* **DATA IN THIS EXERCISE**

= = =

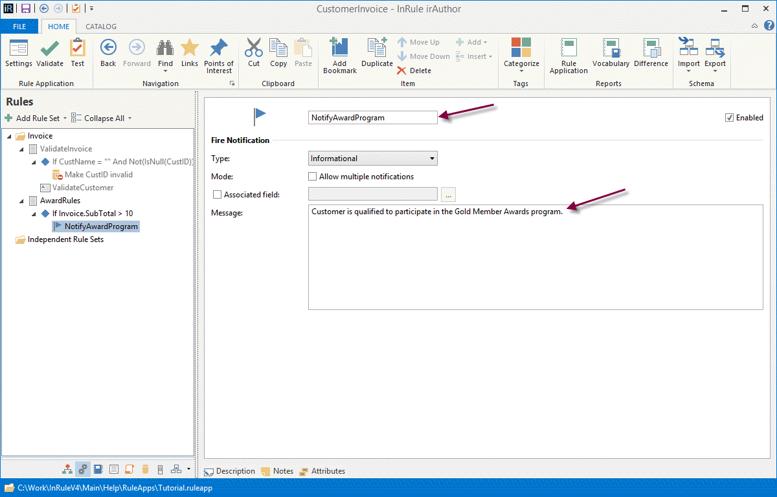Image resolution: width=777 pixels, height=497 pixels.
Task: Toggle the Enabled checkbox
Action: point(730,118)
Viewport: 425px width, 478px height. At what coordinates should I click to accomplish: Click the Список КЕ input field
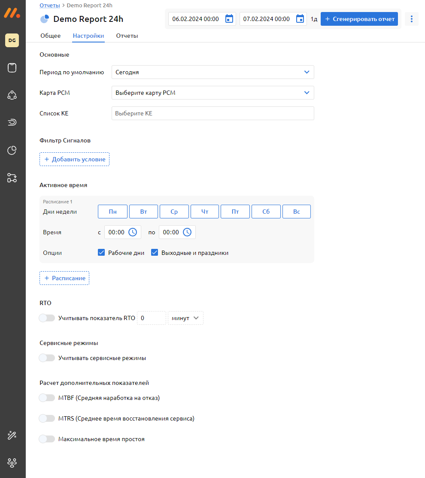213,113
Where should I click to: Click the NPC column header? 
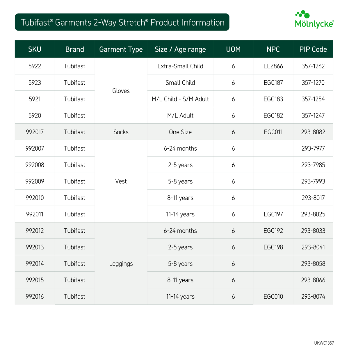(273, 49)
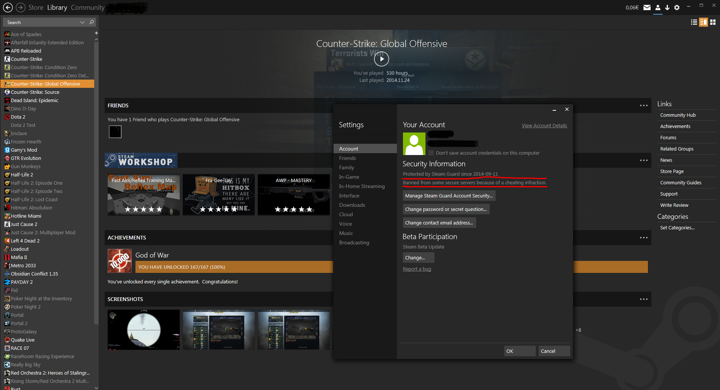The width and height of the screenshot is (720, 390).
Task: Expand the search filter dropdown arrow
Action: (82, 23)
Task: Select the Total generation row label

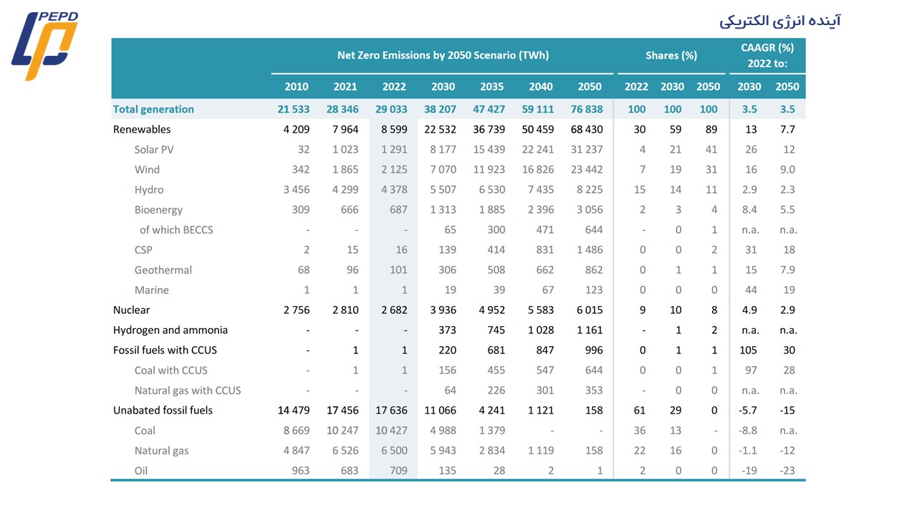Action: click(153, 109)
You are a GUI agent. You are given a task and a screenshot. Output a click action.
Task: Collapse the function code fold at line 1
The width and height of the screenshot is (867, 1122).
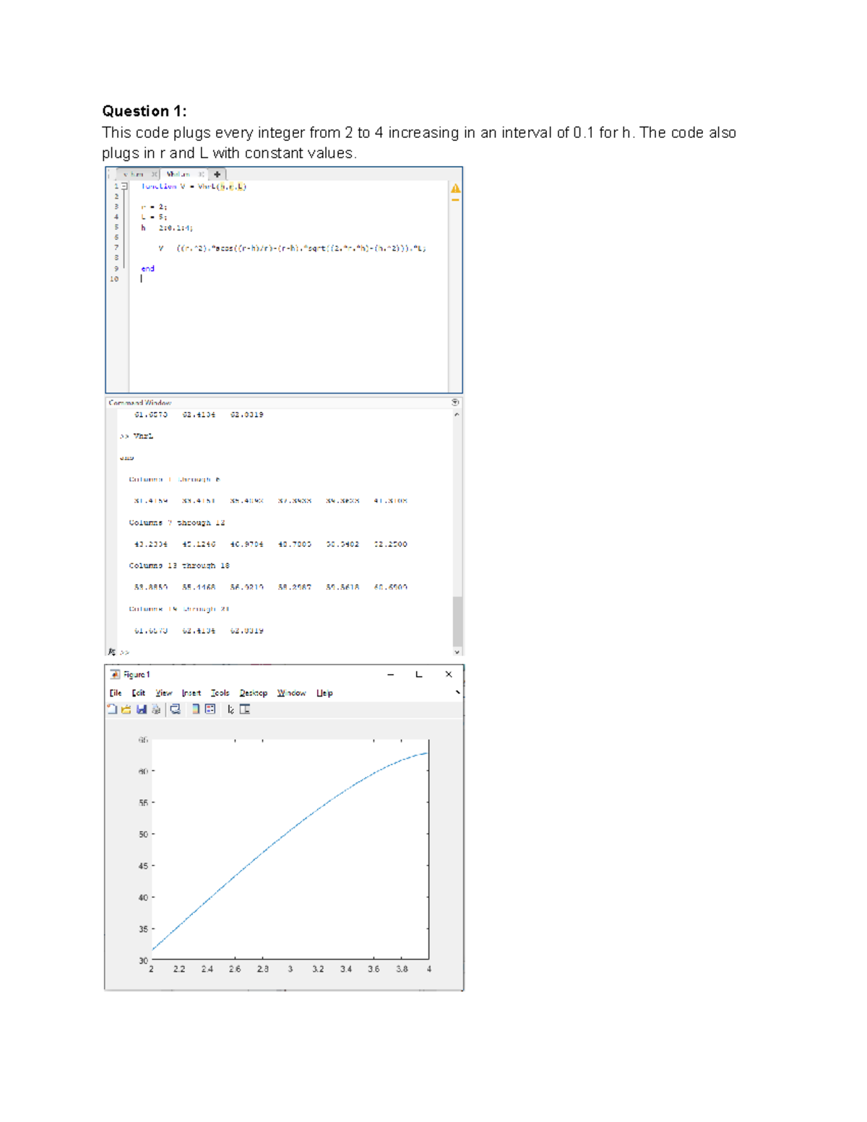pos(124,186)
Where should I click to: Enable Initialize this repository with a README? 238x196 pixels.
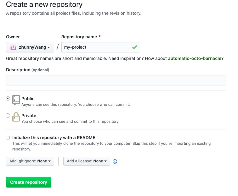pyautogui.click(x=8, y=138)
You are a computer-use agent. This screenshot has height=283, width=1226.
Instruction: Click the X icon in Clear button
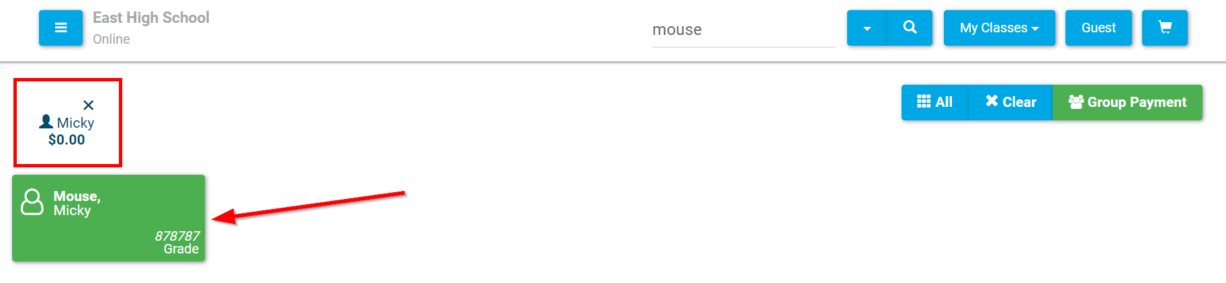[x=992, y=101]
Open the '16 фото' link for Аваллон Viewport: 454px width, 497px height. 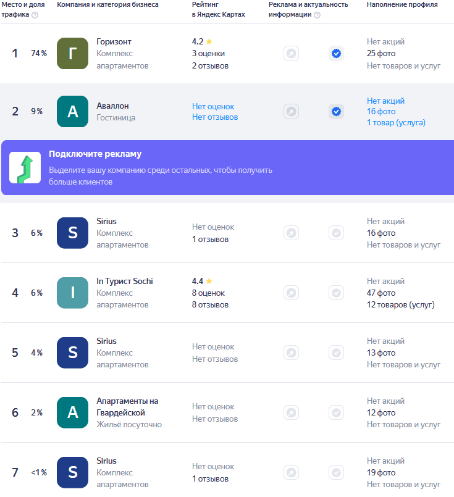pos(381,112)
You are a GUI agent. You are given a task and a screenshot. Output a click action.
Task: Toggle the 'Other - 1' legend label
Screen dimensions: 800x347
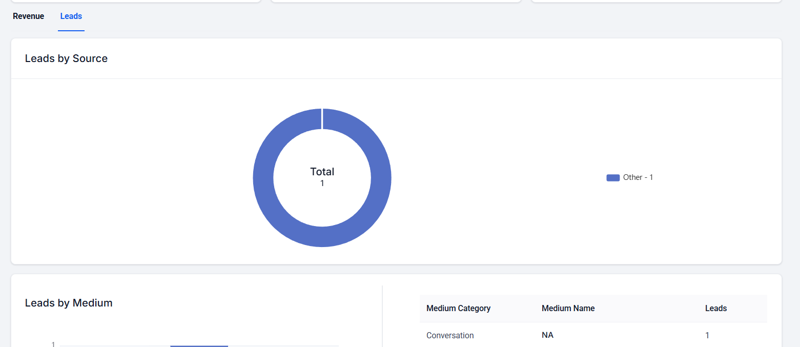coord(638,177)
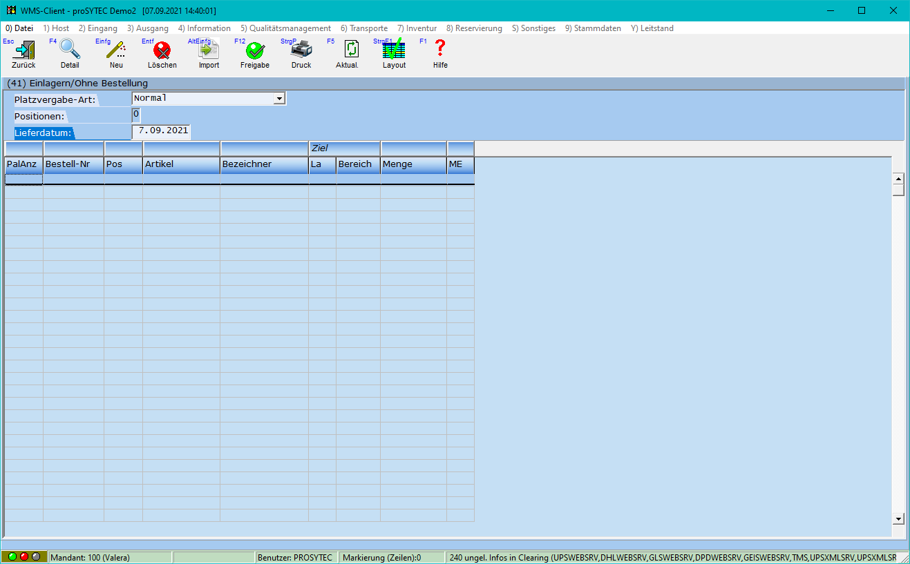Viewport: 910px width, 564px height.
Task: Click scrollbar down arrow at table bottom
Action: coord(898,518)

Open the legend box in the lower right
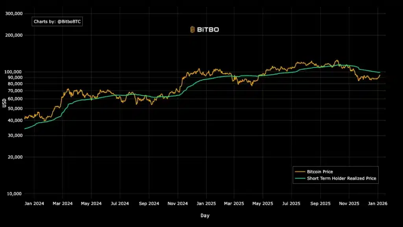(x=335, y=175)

= = =

Leave out the pictures, and retype exactly the lines from the one containing "Task: Toggle the 'Other - 1' legend label" through the final line of the data.

* **WORKED SOLUTION**
Task: Toggle the 'Other - 1' legend label
Screen dimensions: 800x347
coord(638,177)
Viewport: 910px width, 564px height.
Task: Click scrollbar down arrow at table bottom
Action: coord(898,518)

Open the legend box in the lower right
(x=335, y=175)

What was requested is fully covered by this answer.